ボッティチェリの『春』でも『ヴィーナスの誕生』でもいい。たくさんあるラファエロの聖母子像でも『アテネの学堂』でもいい。登場人物はすべて動き出そうとしている。静止画でさえ、いまにも瞬きしようとしている。これはもう、ルネサンス絵画の本質というよりは西洋絵画の本質で、ボッティチェリだろうがラファエロだろうが、レオナルドだろうがミケランジェロだろうが、さらには時代下ってカラヴァッジョだろうが、あるいはレンブラントだろうがフェルメールだろうが、すべてそうです。
ということは、彼らの絵をもとにしてアニメが作れるように出来ているということです。原画もキャラクターも台本も全部そろっている。ボッティチェリ作画、高畑勲監督『春』なんてことがありえたということです。それこそが、イタリア・ルネサンスの魅力の核心であると考えたほうが、よほど分かりが早い。実際、コマーシャル・フィルムなどで、そういうことを試みている例ーーたとえば優しくウィンクする『モナ・リザ』ーーが少なくないわけですが、コンピュータ・グラフィクスの驚異的な発展がこれからどんなことを可能にするか、空恐ろしいほどです。ルネサンス絵画のすべてが動き出すことになるかもしれないわけですから。
(中略)
……その眼で眺め直してみると、ゴンブリッチが援用したジェームズ・J・ギブソンの知覚論や、ルドルフ・アルンハイムの視覚論、エルンスト・クリスのカリカチュア論を含む精神分析的美術論などが、アニメーション探究に役立たないはずがありません。漫画論ーーとりわけ少女漫画論、劇画論ーーについてはもちろんのことです。
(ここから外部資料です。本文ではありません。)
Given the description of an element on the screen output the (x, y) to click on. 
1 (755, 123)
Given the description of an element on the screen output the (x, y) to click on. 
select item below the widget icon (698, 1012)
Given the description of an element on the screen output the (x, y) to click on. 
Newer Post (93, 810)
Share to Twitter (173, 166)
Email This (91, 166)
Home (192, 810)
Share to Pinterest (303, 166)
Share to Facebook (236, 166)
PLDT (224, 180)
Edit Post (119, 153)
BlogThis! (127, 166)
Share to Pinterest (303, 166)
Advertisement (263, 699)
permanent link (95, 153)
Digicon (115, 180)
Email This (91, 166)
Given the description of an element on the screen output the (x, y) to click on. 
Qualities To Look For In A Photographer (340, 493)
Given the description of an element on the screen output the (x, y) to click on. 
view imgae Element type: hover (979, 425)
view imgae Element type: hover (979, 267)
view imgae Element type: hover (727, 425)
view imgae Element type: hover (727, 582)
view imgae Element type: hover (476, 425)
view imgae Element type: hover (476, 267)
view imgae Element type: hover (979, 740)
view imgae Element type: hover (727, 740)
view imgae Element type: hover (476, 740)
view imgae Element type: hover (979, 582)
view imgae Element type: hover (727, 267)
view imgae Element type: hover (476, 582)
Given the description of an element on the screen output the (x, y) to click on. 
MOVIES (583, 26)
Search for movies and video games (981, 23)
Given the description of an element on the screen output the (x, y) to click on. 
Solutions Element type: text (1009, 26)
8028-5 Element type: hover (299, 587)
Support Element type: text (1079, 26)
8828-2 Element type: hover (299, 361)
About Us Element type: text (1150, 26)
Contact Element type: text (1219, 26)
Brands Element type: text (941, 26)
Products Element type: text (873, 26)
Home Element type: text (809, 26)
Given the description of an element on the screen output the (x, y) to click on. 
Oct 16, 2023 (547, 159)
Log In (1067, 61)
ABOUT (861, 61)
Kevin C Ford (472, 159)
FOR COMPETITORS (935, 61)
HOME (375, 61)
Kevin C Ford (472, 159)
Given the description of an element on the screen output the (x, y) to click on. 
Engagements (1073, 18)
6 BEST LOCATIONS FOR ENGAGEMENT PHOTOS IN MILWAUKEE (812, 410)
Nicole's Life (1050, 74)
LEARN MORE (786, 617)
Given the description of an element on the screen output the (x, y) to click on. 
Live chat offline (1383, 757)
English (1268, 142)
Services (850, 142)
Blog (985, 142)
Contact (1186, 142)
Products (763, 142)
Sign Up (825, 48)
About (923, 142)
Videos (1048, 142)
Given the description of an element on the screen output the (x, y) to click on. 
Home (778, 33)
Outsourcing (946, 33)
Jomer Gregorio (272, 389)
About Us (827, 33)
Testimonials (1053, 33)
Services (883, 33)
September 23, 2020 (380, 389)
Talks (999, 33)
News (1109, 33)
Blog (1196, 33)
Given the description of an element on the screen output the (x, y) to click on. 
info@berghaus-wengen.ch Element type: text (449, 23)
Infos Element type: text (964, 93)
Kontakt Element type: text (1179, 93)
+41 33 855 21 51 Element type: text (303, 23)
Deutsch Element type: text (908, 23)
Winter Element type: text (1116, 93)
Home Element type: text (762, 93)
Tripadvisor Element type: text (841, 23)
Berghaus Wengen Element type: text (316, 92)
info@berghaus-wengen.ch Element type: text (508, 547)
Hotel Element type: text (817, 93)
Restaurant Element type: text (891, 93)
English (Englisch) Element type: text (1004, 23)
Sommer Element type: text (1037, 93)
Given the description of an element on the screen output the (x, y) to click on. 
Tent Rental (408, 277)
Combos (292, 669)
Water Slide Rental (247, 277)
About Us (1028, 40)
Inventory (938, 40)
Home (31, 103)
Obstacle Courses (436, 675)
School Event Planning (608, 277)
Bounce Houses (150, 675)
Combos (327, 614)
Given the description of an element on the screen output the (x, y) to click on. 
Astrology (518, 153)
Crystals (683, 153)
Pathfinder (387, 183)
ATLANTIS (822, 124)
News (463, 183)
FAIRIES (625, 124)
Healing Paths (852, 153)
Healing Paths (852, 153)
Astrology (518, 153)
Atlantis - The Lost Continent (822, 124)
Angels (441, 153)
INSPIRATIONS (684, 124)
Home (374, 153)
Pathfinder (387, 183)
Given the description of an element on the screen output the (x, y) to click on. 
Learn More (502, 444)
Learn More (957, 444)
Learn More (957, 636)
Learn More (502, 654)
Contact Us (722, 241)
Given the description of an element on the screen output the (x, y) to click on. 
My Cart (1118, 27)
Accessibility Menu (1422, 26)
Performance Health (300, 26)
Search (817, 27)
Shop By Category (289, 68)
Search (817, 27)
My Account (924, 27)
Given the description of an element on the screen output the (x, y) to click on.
西洋ルネサンスとアニメ・ルネサンスを雁行する視覚芸術史上の事件として眺めるというこの考え方は、さらにいろいろ興味深い示唆を含みます。たとえば前者においてはキリスト教が占めた位置を後者においてはエコロジー(生態学)信仰が占めています。終末論として似ているのです。
高畑の作品も宮崎の作品も、大略、このような視点から眺められなければならないと私は思っていますが、しかしそれだけではもちろんありません。
(第一章「絵より先にアニメがあった」より抜萃)
【商品解説】
目次
- 第一章 絵より先にアニメがあった
- 第二章 なぜ宮崎アニメでは空を飛ぶのか
- 第三章 飛翔する力がジブリを創った
- 第四章 地平線という主人公ーーギブソンと宮崎駿
- 第五章 恋愛の地平線ーー「天空の城ラピュタ」
- 第六章 地平線と火の接吻の物語ーー「ハウルの動く城」
- 第七章 内面空間としての地平線ーー「千と千尋の神隠し」
- 第八章 地平線の比較文学ーーフォード・黒澤・宮崎駿
著者紹介
三浦 雅士
- 略歴
- 〈三浦雅士〉1946年生まれ。1970年代『ユリイカ』『現代思想』編集長を務めた。80年代に評論家に転じる。紫綬褒章受章。恩賜賞・日本芸術院賞受賞。著書に「石坂洋次郎の逆襲」など。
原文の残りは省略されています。